* **Отрывок из источника**:
= = = =

А слово «квант» взялось из латыни – из вопросительного местоимения quantum, которое употребляется в вопросах типа «насколько много?» и «какое количество?». В нашей истории его стали употреблять в отношении порций. Сначала это были порции энергии. Появление порций – существенная часть квантовых правил.
В мире атомов, электронов и всего такого энергия во многих (причем важных) случаях передается не в любых количествах, а в «расфасованном» виде. Это не означает, что Вселенная наполнена заранее приготовленными порциями энергии. Например, свет несет энергию порциями, величина которых зависит от цвета – т. е. от длины волны. Чем ближе цвет к сине-фиолетовому краю радуги, тем больше энергии в одной порции, и еще больше – за пределами видимого спектра, в области все более коротких длин волн (примерно поэтому ультрафиолет не слишком нам полезен, а у рентгенологов сокращенный рабочий день). Но для света с определенной длиной волны, т. е. определенного цвета, эти порции энергии и правда всегда одинаковые. Все такие порции – и длинноволновые, и коротковолновые – в 1920-х гг. получили название фотонов. (Минимальные порции представляют собой предел того, сколь слабым может быть свет: меньше одного фотона означает ноль фотонов, т. е. отсутствие света. Кстати сказать, человеческий глаз устроен так, что в принципе способен реагировать буквально на несколько фотонов.)
«Порционность» несколько другого рода – называемая в данном случае дискретностью – характерна для составных квантовых объектов, т. е. для таких, которые возникают при объединении нескольких простых, вообще-то способных существовать отдельно друг от друга, но организовавших себе совместное проживание. Такие составные объекты первостепенно важны для нас, потому что мы из них состоим: это атомы и молекулы. Они могут существовать только при определенных дискретных значениях энергии, которую имеют их участники.
Наличие не любых, а только вполне определенных дискретных значений энергии служит обеспечительным механизмом для положения дел, которое мы почему-то часто считаем само собой разумеющимся, но которое без квантовых законов попросту невозможно: все атомы одного вида совершенно одинаковы и полностью взаимозаменяемы. Встроенная и неотменяемая дискретность «контролирует качество сборки», приводя к неразличимым атомам, скажем, кислорода или молекулам, скажем, углекислого газа. Понимание же того, откуда возникает сама дискретность, заняло около полутора десятилетий, и отправной точкой тут послужил ключевой факт, обнаруженный экспериментально, когда XX в. был еще молод (1908–1911). Резерфорд руководил тогда опытами по выяснению структуры материи посредством простреливания через нее электрически заряженными агентами.

= = = =

* **Содержимое набора**:
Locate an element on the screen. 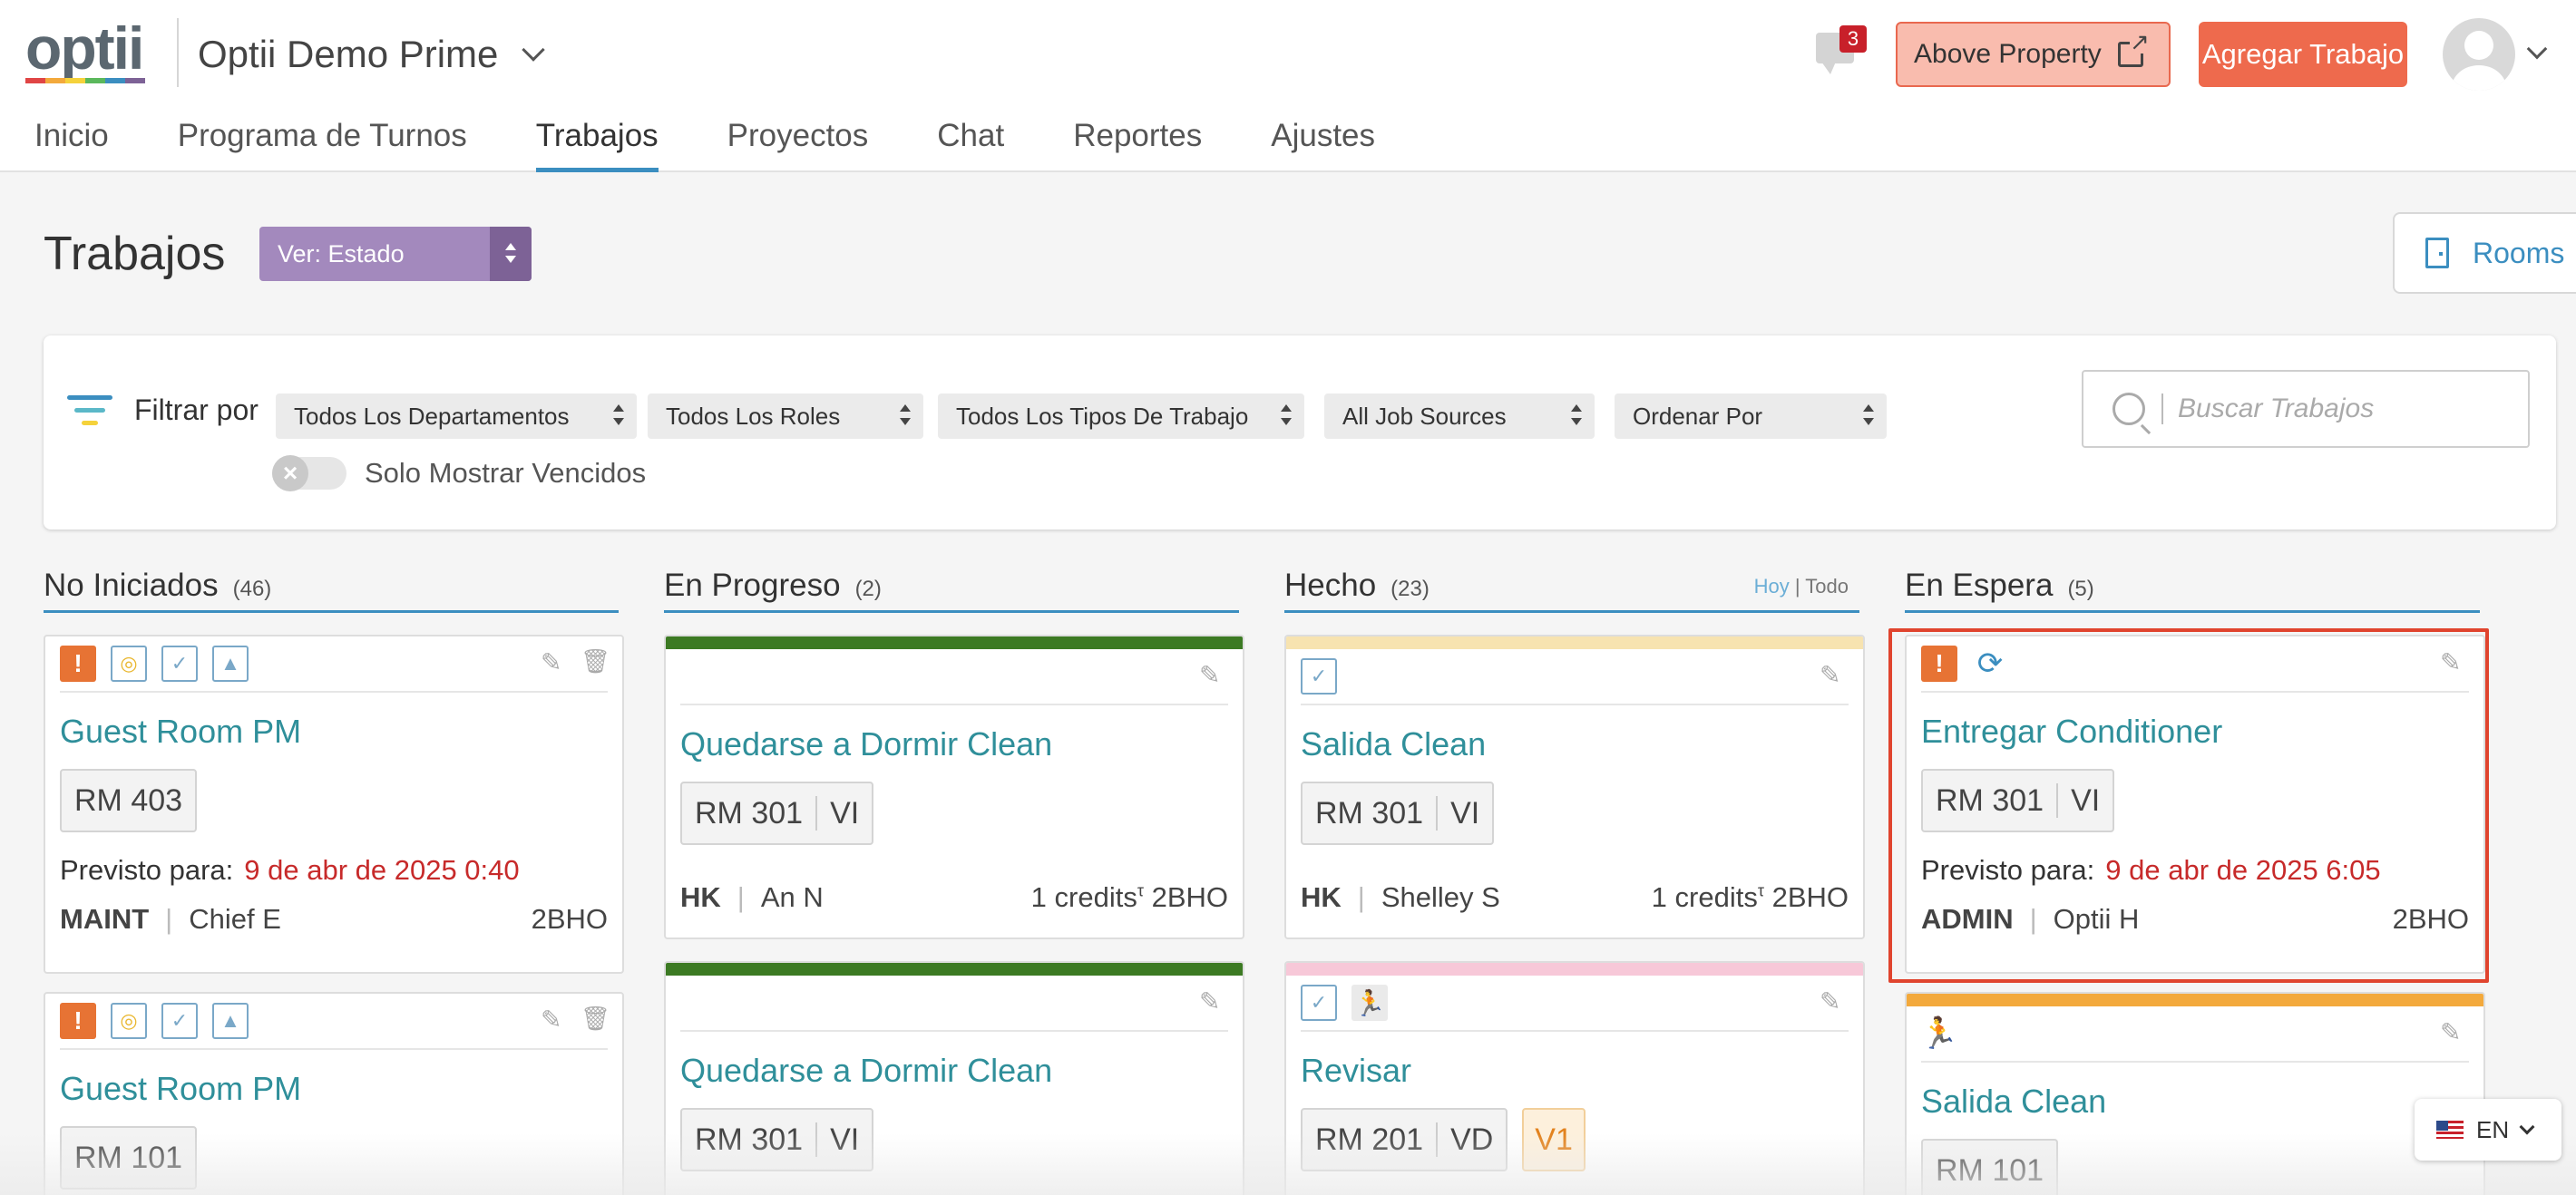 This screenshot has width=2576, height=1195. credits-mark: τ is located at coordinates (1140, 890).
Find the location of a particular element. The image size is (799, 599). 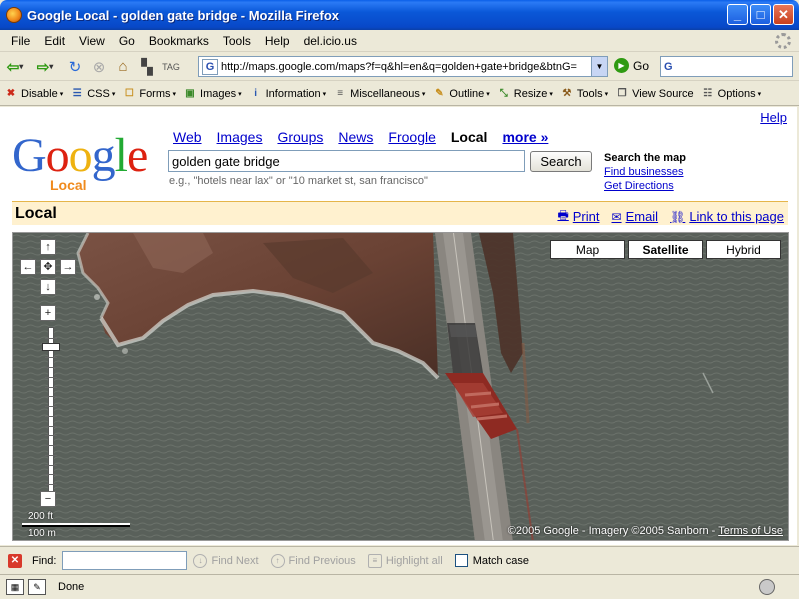

go-label: Go is located at coordinates (642, 66).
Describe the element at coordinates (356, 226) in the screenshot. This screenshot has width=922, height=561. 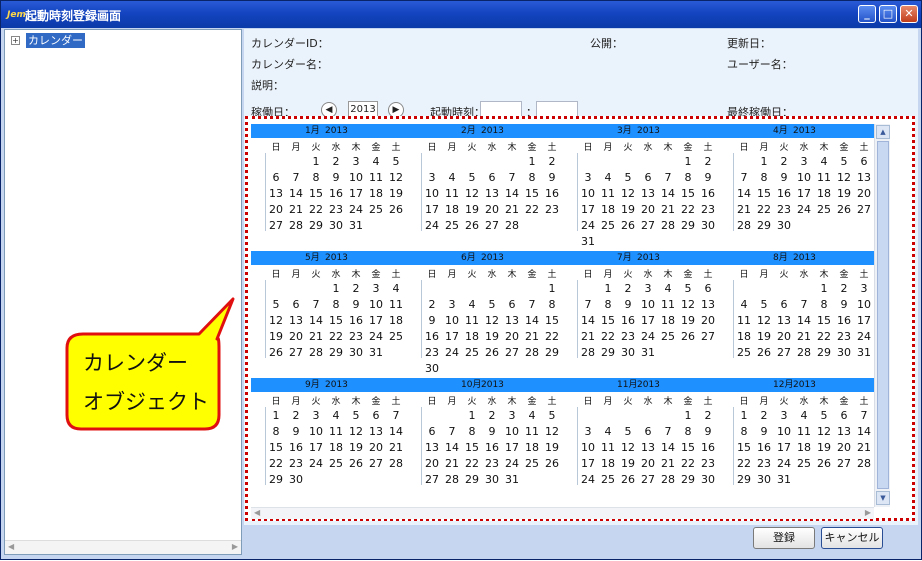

= = = =

* **Что сделать**:
(A) Перепишите из отрывка о квантах фрагмент, начиная со слов «Наличие не любых, а» и далее вплоть до слов «электрически заряженными агентами.».
(B) От какого латинского слова, согласно отрывку о квантах, произошло слово «квант»?
(C) Приведите продолжение отрывка о квантах, которое следует за его последним предложением.

* **Результаты заданий**:
(A)
Наличие не любых, а только вполне определенных дискретных значений энергии служит обеспечительным механизмом для положения дел, которое мы почему-то часто считаем само собой разумеющимся, но которое без квантовых законов попросту невозможно: все атомы одного вида совершенно одинаковы и полностью взаимозаменяемы. Встроенная и неотменяемая дискретность «контролирует качество сборки», приводя к неразличимым атомам, скажем, кислорода или молекулам, скажем, углекислого газа. Понимание же того, откуда возникает сама дискретность, заняло около полутора десятилетий, и отправной точкой тут послужил ключевой факт, обнаруженный экспериментально, когда XX в. был еще молод (1908–1911). Резерфорд руководил тогда опытами по выяснению структуры материи посредством простреливания через нее электрически заряженными агентами.

(B) От вопросительного местоимения quantum.

(C)
Наш мир был бы невозможен без многого, что в нем фактически имеется, но уж заведомо невозможен без электрических зарядов. Хотя почти все вокруг нас электрически нейтрально (благодаря чему нас не «ударяет током» ежесекундно), это не потому, что зарядов нет, а потому, что противоположные заряды компенсируют друг друга[4 - Заряды противоположных знаков притягиваются друг к другу, поэтому избыток зарядов одного знака, как правило, вызывает приток противоположных, так что в итоге достигается электрическая нейтральность, т. е. полный заряд равный нулю. Здесь, кстати, подразумевается довольно многое, что, возможно, могло бы быть устроено иначе в какой-нибудь другой вселенной: что зарядов «плюс» и «минус» в целом поровну и, более того, что заряды электрона и протона в точности противоположны, несмотря на очень сильно различающееся устройство этих двух носителей; что, да, одноименные отталкиваются, а разноименные притягиваются; и, главное, что электрический заряд сохраняется: нельзя создать положительный заряд, не создав где-то неподалеку отрицательного.]. Электрически нейтральным является и атом. Ко времени опытов Резерфорда было достоверно известно, что в атомах содержатся отрицательно заряженные электроны, а значит, там же должен присутствовать и компенсирующий их положительный заряд. Присутствовать – но каким именно образом? Выяснить это «глазами», даже вооруженными, невозможно, и требуется какое-то другое средство, чтобы «потыкать» внутренность атома.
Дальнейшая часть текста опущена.